Return each entry exactly, with none missing.

## Records supplied
⟨

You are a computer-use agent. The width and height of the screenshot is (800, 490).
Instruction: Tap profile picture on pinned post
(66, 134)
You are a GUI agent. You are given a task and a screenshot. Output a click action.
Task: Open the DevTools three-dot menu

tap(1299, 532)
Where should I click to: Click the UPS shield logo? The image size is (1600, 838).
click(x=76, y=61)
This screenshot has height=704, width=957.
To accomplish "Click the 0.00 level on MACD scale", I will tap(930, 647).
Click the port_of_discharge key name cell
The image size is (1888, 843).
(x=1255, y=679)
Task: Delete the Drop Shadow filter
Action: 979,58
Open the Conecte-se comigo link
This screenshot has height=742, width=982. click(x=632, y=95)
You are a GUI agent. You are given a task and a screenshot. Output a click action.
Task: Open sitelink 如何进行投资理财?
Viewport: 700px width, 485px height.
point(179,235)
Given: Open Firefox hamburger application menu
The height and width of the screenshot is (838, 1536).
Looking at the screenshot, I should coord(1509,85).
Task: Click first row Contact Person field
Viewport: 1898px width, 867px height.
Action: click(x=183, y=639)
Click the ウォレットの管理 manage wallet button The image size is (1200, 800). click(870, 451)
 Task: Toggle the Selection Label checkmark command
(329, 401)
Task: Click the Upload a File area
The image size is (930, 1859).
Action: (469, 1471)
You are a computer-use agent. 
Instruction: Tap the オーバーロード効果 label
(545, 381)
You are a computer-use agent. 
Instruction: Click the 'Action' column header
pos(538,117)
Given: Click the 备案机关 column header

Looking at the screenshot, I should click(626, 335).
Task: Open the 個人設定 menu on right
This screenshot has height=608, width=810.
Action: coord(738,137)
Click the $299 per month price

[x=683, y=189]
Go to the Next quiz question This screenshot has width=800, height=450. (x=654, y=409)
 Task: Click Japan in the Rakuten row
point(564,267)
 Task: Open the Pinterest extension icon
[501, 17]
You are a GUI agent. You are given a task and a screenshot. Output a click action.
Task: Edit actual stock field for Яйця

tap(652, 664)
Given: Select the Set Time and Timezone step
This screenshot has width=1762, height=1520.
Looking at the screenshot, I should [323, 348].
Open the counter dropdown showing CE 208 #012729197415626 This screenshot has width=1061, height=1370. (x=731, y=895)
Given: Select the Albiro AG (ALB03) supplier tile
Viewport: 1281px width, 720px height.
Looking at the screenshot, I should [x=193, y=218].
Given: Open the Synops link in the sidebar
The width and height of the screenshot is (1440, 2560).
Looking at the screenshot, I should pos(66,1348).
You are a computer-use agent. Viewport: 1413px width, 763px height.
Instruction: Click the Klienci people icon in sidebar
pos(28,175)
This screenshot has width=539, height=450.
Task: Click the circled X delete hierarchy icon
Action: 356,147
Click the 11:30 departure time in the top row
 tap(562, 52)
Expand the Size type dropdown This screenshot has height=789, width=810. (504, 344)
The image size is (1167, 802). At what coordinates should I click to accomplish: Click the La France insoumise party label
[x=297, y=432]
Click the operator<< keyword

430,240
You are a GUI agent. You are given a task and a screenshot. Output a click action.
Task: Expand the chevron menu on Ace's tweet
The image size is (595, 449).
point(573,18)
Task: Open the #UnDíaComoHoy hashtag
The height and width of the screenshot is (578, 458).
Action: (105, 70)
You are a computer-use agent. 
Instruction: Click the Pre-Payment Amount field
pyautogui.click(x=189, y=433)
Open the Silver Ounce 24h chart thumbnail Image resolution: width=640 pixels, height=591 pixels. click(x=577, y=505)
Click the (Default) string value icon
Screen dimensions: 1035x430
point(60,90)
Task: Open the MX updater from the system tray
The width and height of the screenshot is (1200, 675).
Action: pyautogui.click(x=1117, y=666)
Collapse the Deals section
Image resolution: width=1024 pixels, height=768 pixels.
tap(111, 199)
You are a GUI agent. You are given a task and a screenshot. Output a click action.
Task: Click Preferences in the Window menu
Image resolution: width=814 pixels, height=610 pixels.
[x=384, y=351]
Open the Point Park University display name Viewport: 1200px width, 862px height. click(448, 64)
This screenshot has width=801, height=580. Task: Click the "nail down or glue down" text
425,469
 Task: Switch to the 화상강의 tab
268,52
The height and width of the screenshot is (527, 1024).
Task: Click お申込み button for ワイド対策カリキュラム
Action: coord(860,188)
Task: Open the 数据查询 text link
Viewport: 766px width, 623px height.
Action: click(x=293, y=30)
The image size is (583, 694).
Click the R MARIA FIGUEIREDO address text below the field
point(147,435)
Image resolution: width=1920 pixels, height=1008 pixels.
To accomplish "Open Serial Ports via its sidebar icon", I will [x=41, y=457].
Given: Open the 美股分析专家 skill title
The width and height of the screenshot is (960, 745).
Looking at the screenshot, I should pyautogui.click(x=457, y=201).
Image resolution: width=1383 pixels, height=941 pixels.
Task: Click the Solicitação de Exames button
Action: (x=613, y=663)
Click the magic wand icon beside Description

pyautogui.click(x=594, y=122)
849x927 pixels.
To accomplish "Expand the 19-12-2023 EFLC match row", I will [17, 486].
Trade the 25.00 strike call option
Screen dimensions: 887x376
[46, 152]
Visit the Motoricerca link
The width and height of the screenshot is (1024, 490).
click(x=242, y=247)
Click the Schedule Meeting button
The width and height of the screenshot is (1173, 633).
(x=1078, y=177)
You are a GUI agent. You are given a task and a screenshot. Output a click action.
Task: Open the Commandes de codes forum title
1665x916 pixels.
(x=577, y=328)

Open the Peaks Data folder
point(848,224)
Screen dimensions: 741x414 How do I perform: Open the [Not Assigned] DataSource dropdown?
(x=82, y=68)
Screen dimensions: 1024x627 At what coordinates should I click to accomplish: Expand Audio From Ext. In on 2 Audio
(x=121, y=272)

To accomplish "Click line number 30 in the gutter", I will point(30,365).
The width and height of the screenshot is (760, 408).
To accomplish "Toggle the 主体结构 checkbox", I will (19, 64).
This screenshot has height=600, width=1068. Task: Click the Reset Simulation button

⟩

## Solution for this task
You are a computer-use agent. The width and height of the screenshot is (800, 490).
Instruction: Tap profile picture on pinned post
(66, 134)
You are a GUI agent. You are given a task and a screenshot. Output a click action.
Task: Open the DevTools three-dot menu

tap(1299, 532)
Where should I click to: Click the UPS shield logo? The image size is (1600, 838).
click(x=76, y=61)
This screenshot has height=704, width=957.
To accomplish "Click the 0.00 level on MACD scale", I will tap(930, 647).
Click the port_of_discharge key name cell
The image size is (1888, 843).
(x=1255, y=679)
Task: Delete the Drop Shadow filter
Action: 979,58
Open the Conecte-se comigo link
This screenshot has height=742, width=982. click(x=632, y=95)
You are a GUI agent. You are given a task and a screenshot. Output a click action.
Task: Open sitelink 如何进行投资理财?
Viewport: 700px width, 485px height.
point(179,235)
Given: Open Firefox hamburger application menu
The height and width of the screenshot is (838, 1536).
Looking at the screenshot, I should coord(1509,85).
Task: Click first row Contact Person field
Viewport: 1898px width, 867px height.
Action: click(x=183, y=639)
Click the ウォレットの管理 manage wallet button The image size is (1200, 800). click(870, 451)
 Task: Toggle the Selection Label checkmark command
(329, 401)
Task: Click the Upload a File area
The image size is (930, 1859).
Action: (469, 1471)
You are a computer-use agent. 
Instruction: Tap the オーバーロード効果 label
(545, 381)
You are a computer-use agent. 
Instruction: Click the 'Action' column header
pos(538,117)
Given: Click the 备案机关 column header

Looking at the screenshot, I should click(626, 335).
Task: Open the 個人設定 menu on right
This screenshot has height=608, width=810.
Action: coord(738,137)
Click the $299 per month price

[x=683, y=189]
Go to the Next quiz question This screenshot has width=800, height=450. (x=654, y=409)
 Task: Click Japan in the Rakuten row
point(564,267)
 Task: Open the Pinterest extension icon
[501, 17]
You are a GUI agent. You are given a task and a screenshot. Output a click action.
Task: Edit actual stock field for Яйця

tap(652, 664)
Given: Select the Set Time and Timezone step
This screenshot has width=1762, height=1520.
Looking at the screenshot, I should [323, 348].
Open the counter dropdown showing CE 208 #012729197415626 This screenshot has width=1061, height=1370. (x=731, y=895)
Given: Select the Albiro AG (ALB03) supplier tile
Viewport: 1281px width, 720px height.
Looking at the screenshot, I should [x=193, y=218].
Given: Open the Synops link in the sidebar
The width and height of the screenshot is (1440, 2560).
Looking at the screenshot, I should pos(66,1348).
You are a computer-use agent. Viewport: 1413px width, 763px height.
Instruction: Click the Klienci people icon in sidebar
pos(28,175)
This screenshot has width=539, height=450.
Task: Click the circled X delete hierarchy icon
Action: 356,147
Click the 11:30 departure time in the top row
 tap(562, 52)
Expand the Size type dropdown This screenshot has height=789, width=810. (504, 344)
The image size is (1167, 802). At what coordinates should I click to accomplish: Click the La France insoumise party label
[x=297, y=432]
Click the operator<< keyword

430,240
You are a GUI agent. You are given a task and a screenshot. Output a click action.
Task: Expand the chevron menu on Ace's tweet
The image size is (595, 449).
point(573,18)
Task: Open the #UnDíaComoHoy hashtag
The height and width of the screenshot is (578, 458).
Action: (105, 70)
You are a computer-use agent. 
Instruction: Click the Pre-Payment Amount field
pyautogui.click(x=189, y=433)
Open the Silver Ounce 24h chart thumbnail Image resolution: width=640 pixels, height=591 pixels. click(x=577, y=505)
Click the (Default) string value icon
Screen dimensions: 1035x430
point(60,90)
Task: Open the MX updater from the system tray
The width and height of the screenshot is (1200, 675).
Action: pyautogui.click(x=1117, y=666)
Collapse the Deals section
Image resolution: width=1024 pixels, height=768 pixels.
tap(111, 199)
You are a GUI agent. You are given a task and a screenshot. Output a click action.
Task: Click Preferences in the Window menu
Image resolution: width=814 pixels, height=610 pixels.
[x=384, y=351]
Open the Point Park University display name Viewport: 1200px width, 862px height. click(448, 64)
This screenshot has width=801, height=580. Task: Click the "nail down or glue down" text
425,469
 Task: Switch to the 화상강의 tab
268,52
The height and width of the screenshot is (527, 1024).
Task: Click お申込み button for ワイド対策カリキュラム
Action: coord(860,188)
Task: Open the 数据查询 text link
Viewport: 766px width, 623px height.
Action: click(x=293, y=30)
The image size is (583, 694).
Click the R MARIA FIGUEIREDO address text below the field
point(147,435)
Image resolution: width=1920 pixels, height=1008 pixels.
To accomplish "Open Serial Ports via its sidebar icon", I will [x=41, y=457].
Given: Open the 美股分析专家 skill title
The width and height of the screenshot is (960, 745).
Looking at the screenshot, I should pyautogui.click(x=457, y=201).
Image resolution: width=1383 pixels, height=941 pixels.
Task: Click the Solicitação de Exames button
Action: (x=613, y=663)
Click the magic wand icon beside Description

pyautogui.click(x=594, y=122)
849x927 pixels.
To accomplish "Expand the 19-12-2023 EFLC match row", I will [17, 486].
Trade the 25.00 strike call option
Screen dimensions: 887x376
[46, 152]
Visit the Motoricerca link
The width and height of the screenshot is (1024, 490).
click(x=242, y=247)
Click the Schedule Meeting button
The width and height of the screenshot is (1173, 633).
(x=1078, y=177)
You are a GUI agent. You are given a task and a screenshot. Output a click action.
Task: Open the Commandes de codes forum title
1665x916 pixels.
(x=577, y=328)

Open the Peaks Data folder
point(848,224)
Screen dimensions: 741x414 How do I perform: Open the [Not Assigned] DataSource dropdown?
(x=82, y=68)
Screen dimensions: 1024x627 At what coordinates should I click to accomplish: Expand Audio From Ext. In on 2 Audio
(x=121, y=272)

To accomplish "Click line number 30 in the gutter", I will point(30,365).
The width and height of the screenshot is (760, 408).
To accomplish "Toggle the 主体结构 checkbox", I will (19, 64).
This screenshot has height=600, width=1068. Task: Click the Reset Simulation button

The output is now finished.